Plant and Soil, 124, 1990, pp. 199-204
This study was conducted to determine benefit and cost analysis and P efficiency (dry matter produced/unit P absorbed) of Glomus fasciculatum colonization with sorghum roots when genotypes were grown at different soil P levels.
Sorghum [Sorghum bicolor (L.) Moench] was grown in a greenhouse in a low P (3.6 mgkg-1) soil inoculated with the vesicular-arbuscular mycorrhizal fungi (VMAF) Glomus fasciculatum and P added at 0, 12.5, 25.0, and 37.5 mgkg-1 soil to determine the effects of VAMF-root associations on plant growth, and P efficiency (dry matter produced/unit P absorbed).
Root associations with vesicular-arbuscular mycorrhizal fungi (VAMF) normally benefit plant growth, particularly through enhanced P uptake.
Host plants must provide carbohydrates to VAMF for development and growth.

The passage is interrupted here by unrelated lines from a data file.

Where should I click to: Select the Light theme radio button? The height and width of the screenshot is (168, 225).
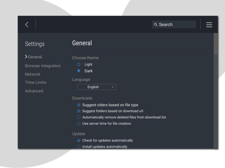click(x=79, y=64)
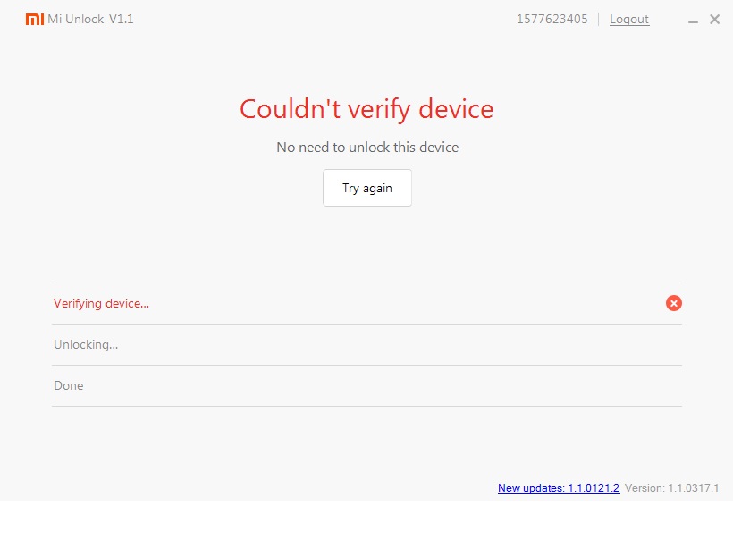Open the New updates 1.1.0121.2 link
733x549 pixels.
(x=559, y=488)
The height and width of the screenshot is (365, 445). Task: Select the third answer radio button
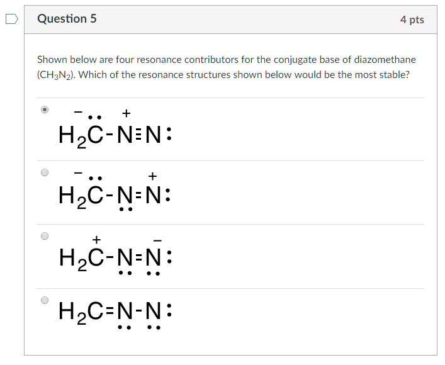coord(45,236)
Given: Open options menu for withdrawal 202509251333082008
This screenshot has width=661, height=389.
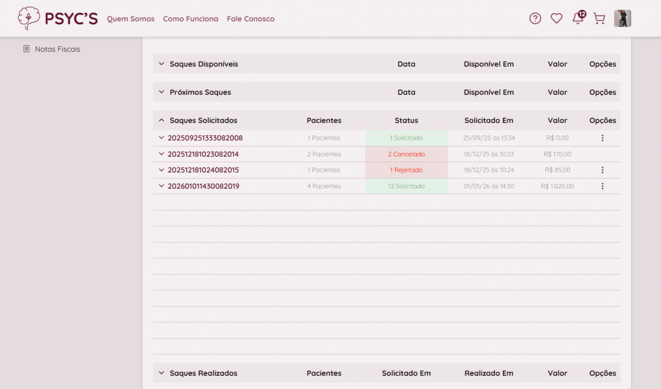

In this study root colonization with VAMF and shoot growth enhancements decreased with increased soil P applications. Mycorrhizal plants were less P efficient than nonmycorrhizal plants. Shoot dry matter differences between mycorrhizal and nonmycorrhizal plants were considered the benefit derived by plants from VAMF-root associations.
Shoot dry matter differences between mycorrhizal and nonmycorrhizal plants with similar P concentrations were considered the costs paid by plants for VAMF-root associations. Values of benefit and cost analysis for VAMF-root associations were highest when soil P was lowest and decreased with increasing P applications. Genotypic differences for calculated costs were pronounced, but not benefits. Benefit and cost analysis may be helpful to evaluate host plant genotypes and VAMF species to optimize efficiencies of VAMF symbiosis in different soil environments.
VAMF associations with plant roots not only benefit growth and mineral element uptake, but VAMF infected plants can give greater tolerance to root pathogens, drought, low soil temperatures, adverse soil pH, and transplant shock. VAMF-root associations have great potential in land reclamation and agriculture practices on arid and acid lands, where drought, low soil fertility (especially P deficiency), and high soil salinity and/or toxicity elements can be major constraints to crop production.